Once you find the line containing "You are a computer-use agent. Viewport: 1568px" in the data below, copy it and each following line exactly, up to and including the line containing "Click the 'Сохранить", and nothing else.

_ _ _ _ _

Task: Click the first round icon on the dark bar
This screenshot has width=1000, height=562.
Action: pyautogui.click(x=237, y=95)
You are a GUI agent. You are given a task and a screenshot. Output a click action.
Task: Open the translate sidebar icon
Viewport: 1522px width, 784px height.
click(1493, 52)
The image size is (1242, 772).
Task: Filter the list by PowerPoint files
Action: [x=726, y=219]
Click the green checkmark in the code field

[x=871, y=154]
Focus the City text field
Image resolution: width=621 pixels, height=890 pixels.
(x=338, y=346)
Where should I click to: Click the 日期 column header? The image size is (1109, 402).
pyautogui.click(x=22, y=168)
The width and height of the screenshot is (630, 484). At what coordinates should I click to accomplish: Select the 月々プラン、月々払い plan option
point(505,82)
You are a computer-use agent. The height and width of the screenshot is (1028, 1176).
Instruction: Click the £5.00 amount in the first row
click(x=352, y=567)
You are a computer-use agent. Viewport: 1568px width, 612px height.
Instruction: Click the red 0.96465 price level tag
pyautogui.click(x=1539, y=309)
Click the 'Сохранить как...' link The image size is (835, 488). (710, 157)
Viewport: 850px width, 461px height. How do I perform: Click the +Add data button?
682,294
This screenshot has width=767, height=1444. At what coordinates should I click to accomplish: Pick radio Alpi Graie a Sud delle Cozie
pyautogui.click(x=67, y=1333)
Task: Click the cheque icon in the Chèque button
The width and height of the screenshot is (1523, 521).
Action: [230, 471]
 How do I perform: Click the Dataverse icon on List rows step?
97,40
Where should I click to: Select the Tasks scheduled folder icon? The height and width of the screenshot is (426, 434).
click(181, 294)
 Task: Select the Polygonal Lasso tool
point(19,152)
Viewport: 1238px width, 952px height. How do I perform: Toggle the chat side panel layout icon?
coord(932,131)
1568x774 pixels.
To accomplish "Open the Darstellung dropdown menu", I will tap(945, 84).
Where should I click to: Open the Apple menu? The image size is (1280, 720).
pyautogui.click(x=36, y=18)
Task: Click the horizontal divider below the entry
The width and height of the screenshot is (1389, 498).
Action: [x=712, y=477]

_ _ _ _ _

_ANSWER BOX_
You are a computer-use agent. Viewport: 1568px width, 612px height.
Instruction: Click the red 0.96465 price level tag
pyautogui.click(x=1539, y=309)
Click the 'Сохранить как...' link The image size is (835, 488). (710, 157)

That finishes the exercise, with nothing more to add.